TASK INSTRUCTIONS: Turn the lines of the entries below into a JSON list of strings, one string per line with blank lines omitted, starting at the line containing "1568x661 pixels." and ending at the last line of the entries. Leave the pictures out of the answer.

+++

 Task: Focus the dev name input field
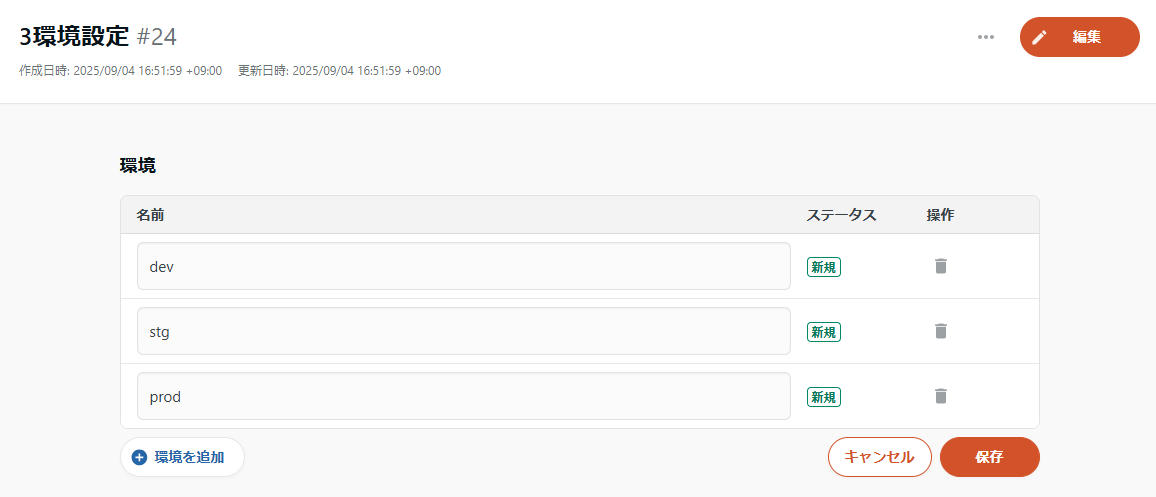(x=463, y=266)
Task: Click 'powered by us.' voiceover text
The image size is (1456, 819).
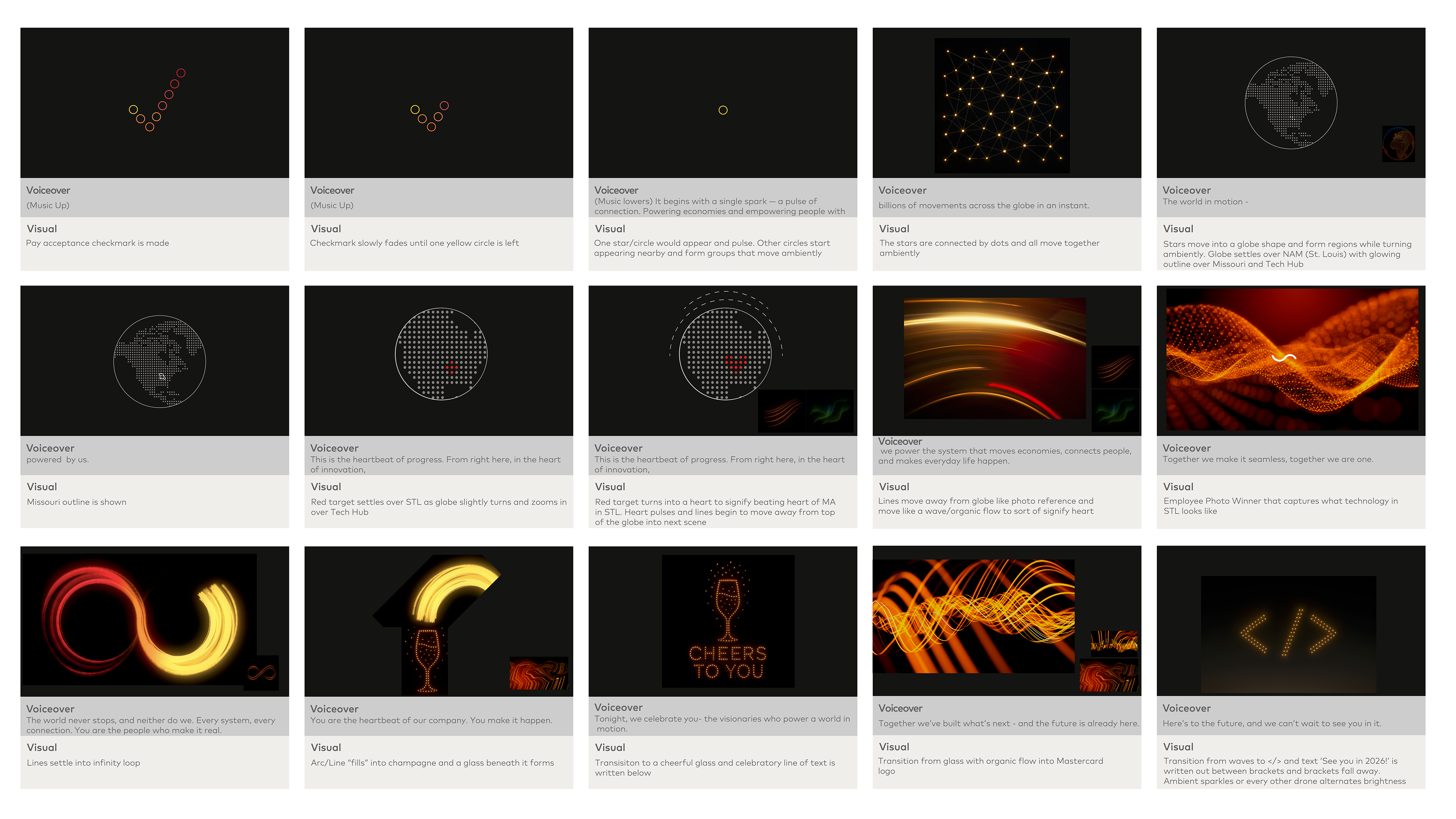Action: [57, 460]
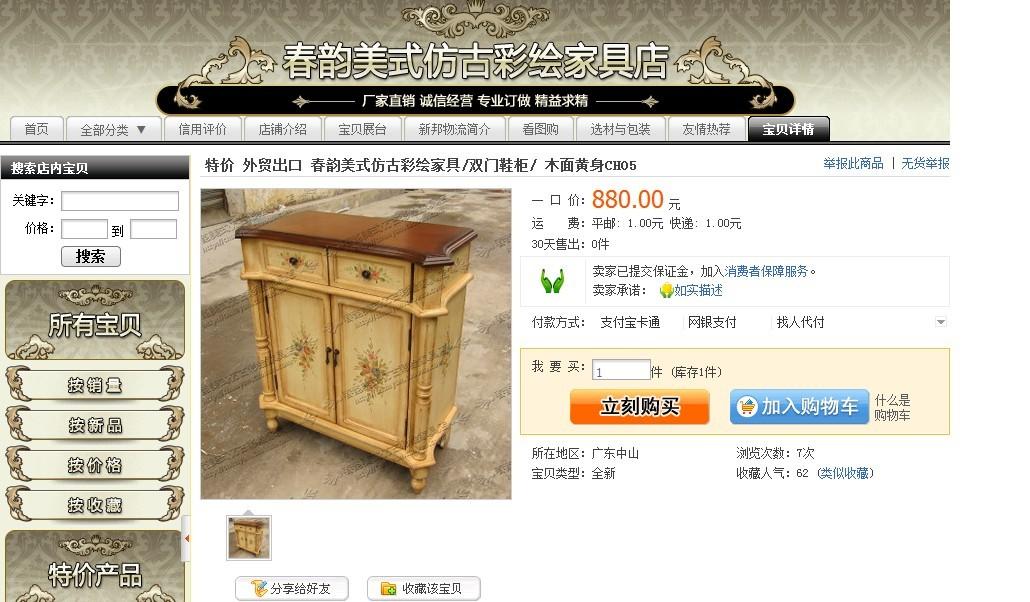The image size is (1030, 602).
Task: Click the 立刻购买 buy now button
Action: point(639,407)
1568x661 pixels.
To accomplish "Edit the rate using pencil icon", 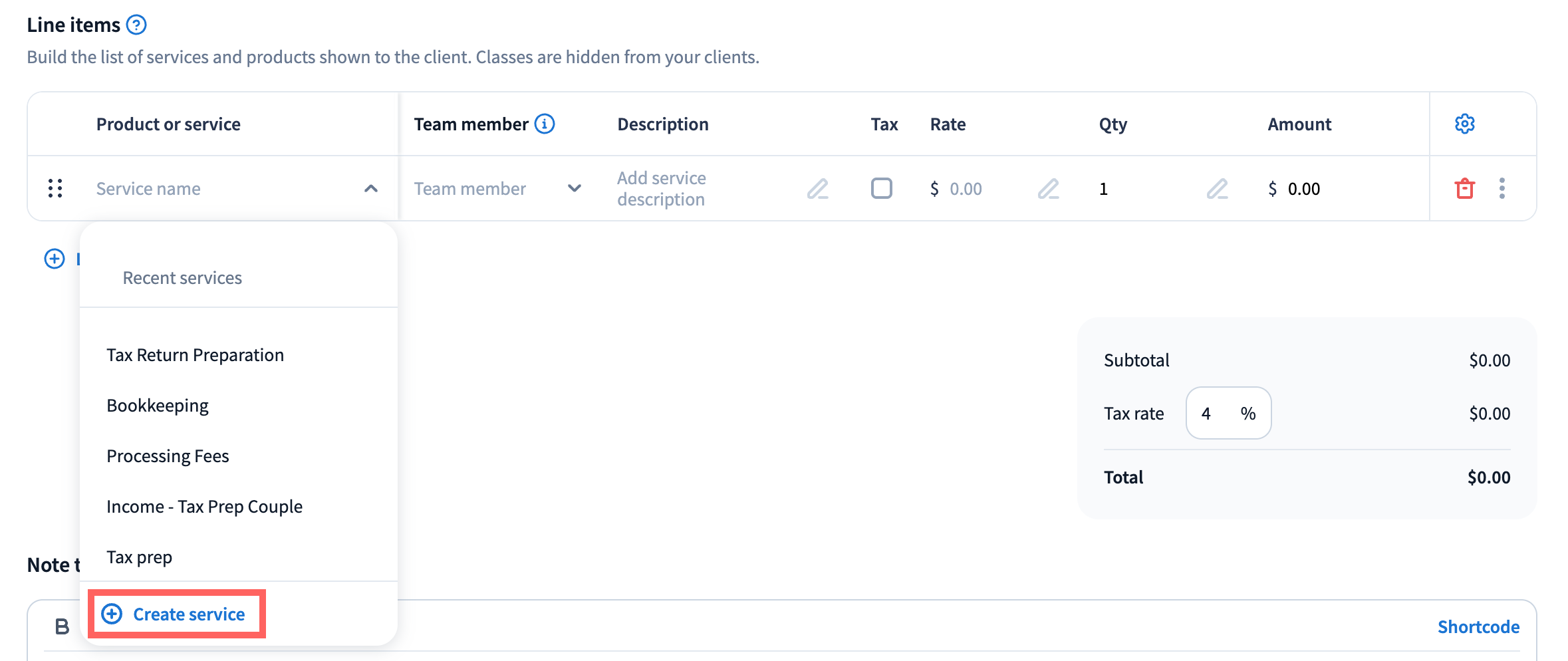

+++

COMPLETED TASK:
[
  "1568x661 pixels.",
  "To accomplish \"Edit the rate using pencil icon\", "
]